Der Vortrag der beiden Psychologinnen zielte vor allem darauf ab, einem interessierten Laienpublikum näherzubringen, was die Neuropsychologie anbietet. «Im Gegensatz zu Reha-Einrichtungen behandeln wir zum Beispiel mehr Fälle, bei denen neben der Gehirnverletzung auch psychologische Aspekte vorliegen.» Der erste Schritt sei immer, die Hirnleistung zu untersuchen – unter anderem das Intelligenzniveau, die Aufmerksamkeit oder das Gedächtnis. Das geschieht mittels computergestützten Testverfahren oder Paper-Pencil-Testverfahren. «Aufgrund der Ergebnisse erstellen wir einen individuellen Therapieplan. Das Ziel ist meistens, eine Funktion, die nicht mehr da ist, wiederherzustellen», erklärt van Berkel. Dabei ginge es darum, zuerst die basalste Fähigkeit zu trainieren. «Der Klassiker sind Aufmerksamkeitsstörungen nach Hirnverletzungen. Hier versuchen wir zuerst die Konzentration zu verbessern, da sie für fast alle weiteren Fähigkeiten wichtig ist», führt die Psychologin aus. Die Erfolgsrate sei unter anderem abhängig von der Art der Erkrankung, des Alters des Patienten und der kognitiven Fähigkeiten. Deshalb seien Erfolge nur schwer messbar oder vergleichbar, aber: «Eine Verbesserung der Alltagsfunktionalität muss immer ein Hauptziel der Therapie sein, ist deskriptiv erhebbar und kann auch mit Hilfe von Fragebögen erfasst werden», hebt van Berkel hervor.

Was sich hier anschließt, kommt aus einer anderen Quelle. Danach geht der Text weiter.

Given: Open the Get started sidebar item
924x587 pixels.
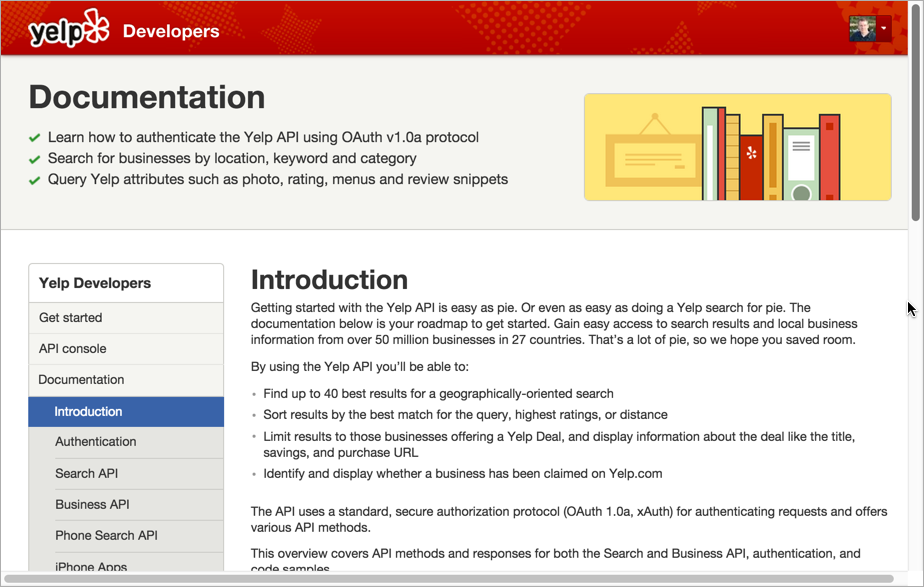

Auch bei der Neuropsychologie in der Kinder- und Jugendpsychiatrie ist die Nachfrage gross: Vier Monate beträgt die Wartezeit für ein Erstgespräch derzeit. Die Vorträge der Psychiatrie Baselland bieten einen ersten Eindruck der Behandlungsmöglichkeiten. Die Referate sind online abrufbar. Die Themenpalette reicht von Demenz im jüngeren Alter bis zu Narzissmus.
Der nächste Vortrag zum Thema Schlaf und Schlafhygiene findet am 25. April statt. Die Vorträge werden im Restaurant des Parks im Grünen in Münchenstein gehalten und sind kostenlos.